Put the material from the line containing "Click the 広告を作成 heading" through the end of the material, both ends included, into a Markdown table with the columns Row and Line. Number each row, skip blank lines, and leave the pictures out.

RECORDS TO USE:
▽
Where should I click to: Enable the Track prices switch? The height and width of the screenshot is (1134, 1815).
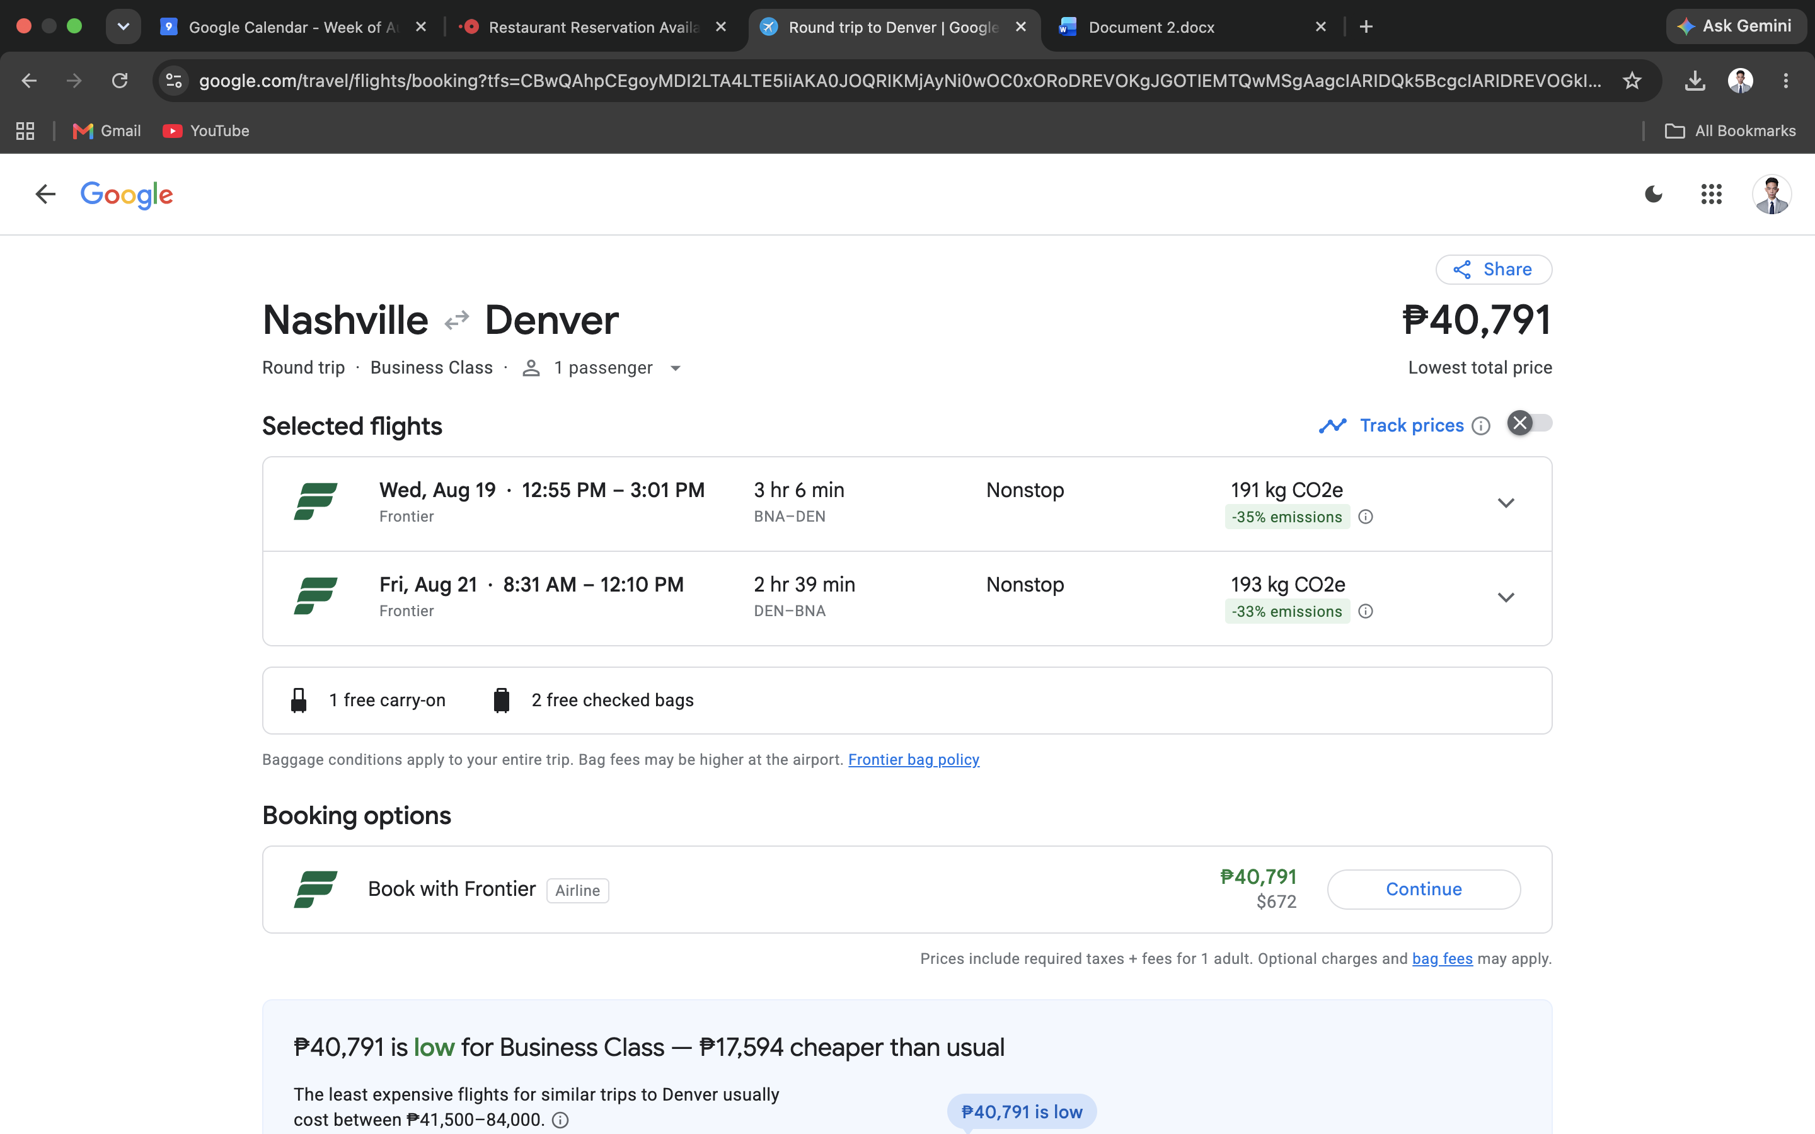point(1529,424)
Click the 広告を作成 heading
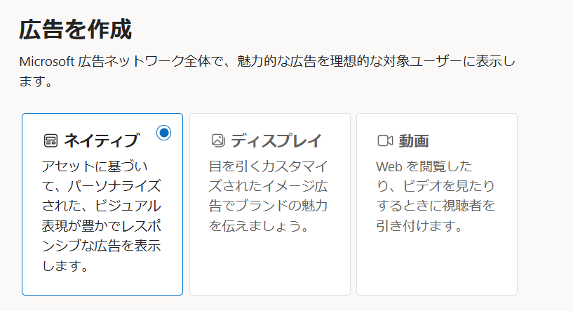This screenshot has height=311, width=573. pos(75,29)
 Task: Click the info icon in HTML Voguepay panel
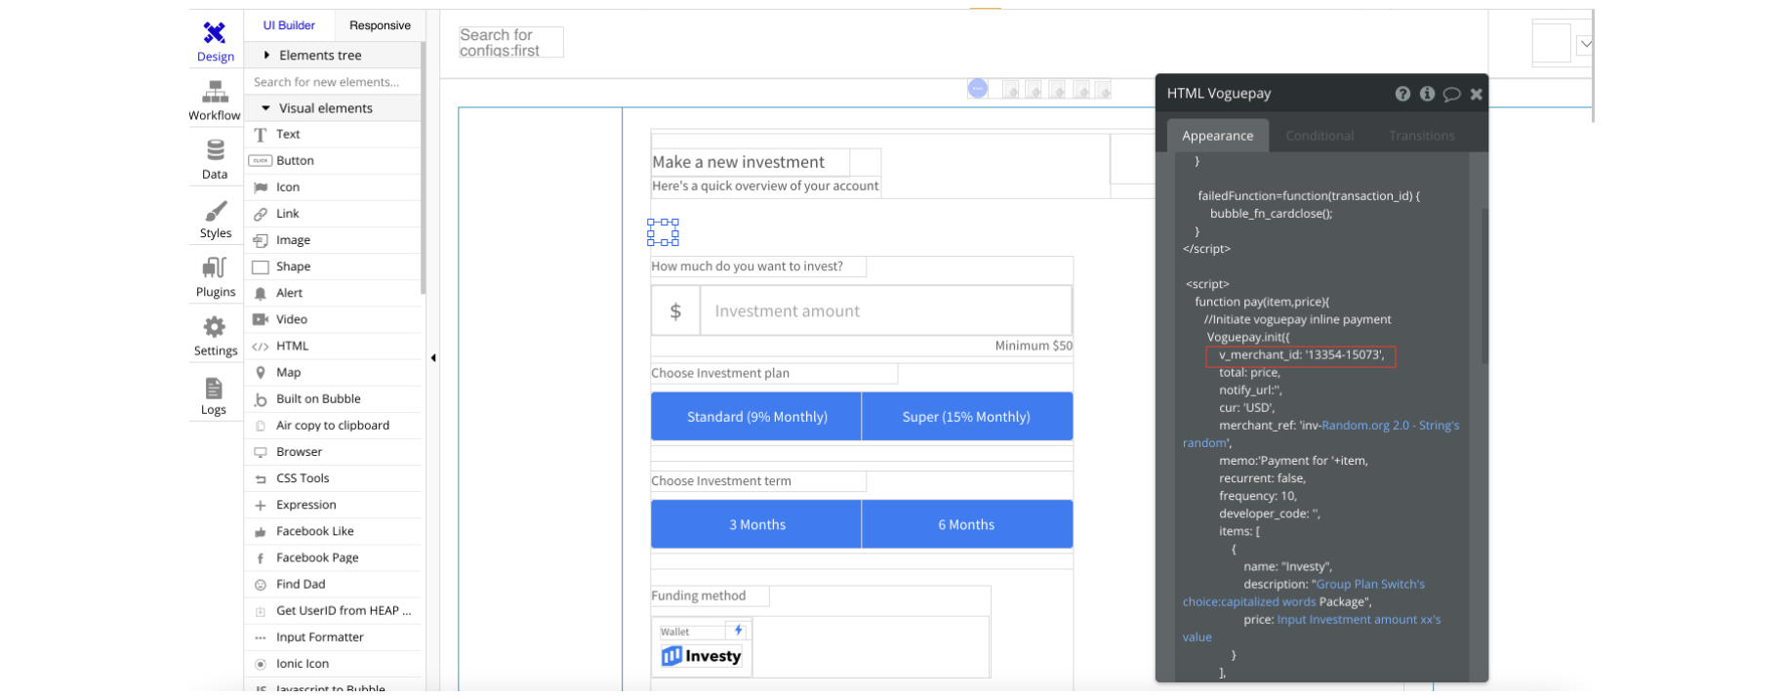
△
RESPONSE TO THE TASK:
| Row | Line |
|---|---|
| 1 | Click the 広告を作成 heading |
| 2 | This screenshot has height=311, width=573. pos(75,29) |
| 3 |  Task: Click the info icon in HTML Voguepay panel |